- (Photo: AP Images / Mark J. Terrill)
Following a wave of comments by Christian viewers criticizing Wednesday night's "American Idol" performance that replaced "Jesus" with "shepherd" in their finale song, Idol contestants stepped back on stage Thursday, this time singing "Jesus."
On Thursday night's results show, Michael Johns was eliminated from the wildly popular singing competition, shocking millions of viewers as the contest was narrowed down to the top seven finalists. But more shocking to many viewers than the boot were performances of the contemporary worship song "Shout to the Lord," written by Darlene Zschech.
The eight finalists performed the worship song, singing all the original lyrics, including the word "Jesus." The night before, however, "Jesus" had been left out of the picture.
Christians were outraged Wednesday night during the television show's second "Idol Gives Back" charity event when white-clad Idol contestants sang My Shepherd, My Savior" instead of My Jesus, My Savior" in their final performance that night.
"That's their first big mistake. If you're going to sing a gospel tune, sing it. Why change that word?" said Michael Giltz, a blogger on The Huffington Post.
Some speculate the modified version of the worship song was an attempt to lessen any controversy among the diversely religious American people.

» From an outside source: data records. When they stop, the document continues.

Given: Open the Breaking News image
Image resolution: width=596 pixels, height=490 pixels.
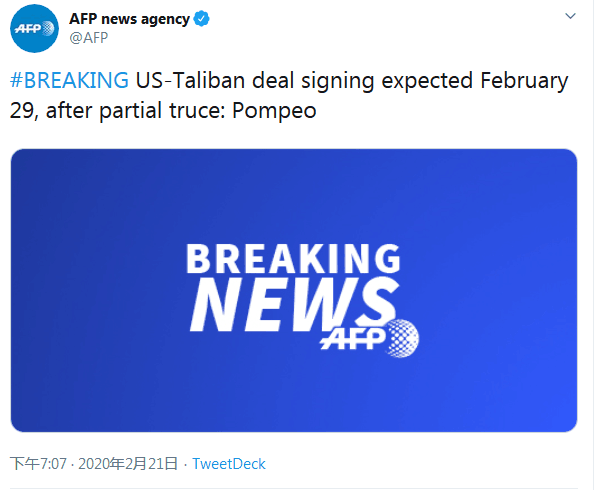Looking at the screenshot, I should (x=294, y=290).
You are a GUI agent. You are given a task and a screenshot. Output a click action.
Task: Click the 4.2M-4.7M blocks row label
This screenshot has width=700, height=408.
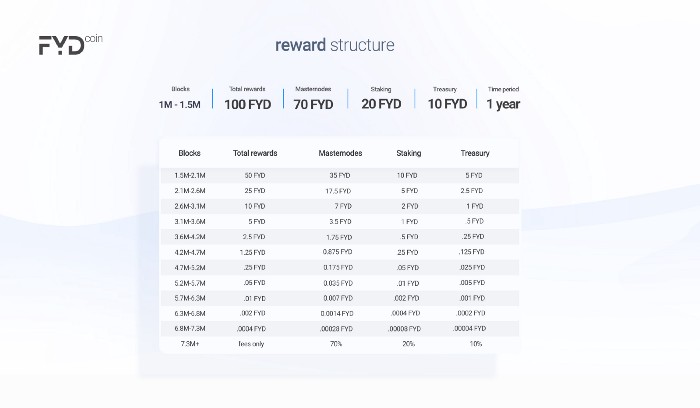[x=190, y=252]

But after the charity event, the "American Idol" message board had a hoard of posts that questioned the appropriateness of the finalists singing a Christian song.
"Even if each and every one of them is born again and dying to sing the praises of the Lord, you don't alienate the viewers like me and most Americans are not evangelicals who don't identity with that particular strand of Christianity," wrote Giltz, a Catholic. "Dropping the 'Jesus' from 'Shout to the Lord' was a big mistake. Making all the Idol contestants sing it together in the first place was an even bigger one."
When the contestants sang the song again near the beginning of Thursday's results show, many Christians were pleasantly surprised to hear "Jesus." The religious song, however, continued to irk others who did not find it appealing to a wide audience.
"Idol Gives Back" featured a wide range of celebrities, including Carrie Underwood, Fergie and Heart, Mariah Carey, John Legend, and Miley Cyrus. By Thursday's results show, the event raised over $60 million. The phone lines and Web site were still open Thursday to collect more donations for charities, which this year include Global Fund, Malaria No More, Children's Health Fund, Save the Children, Children's Defense Fund, and Make It Right.
Last year, the charity event raised $76 million. Producers anticipate this year's event will raise $100 million.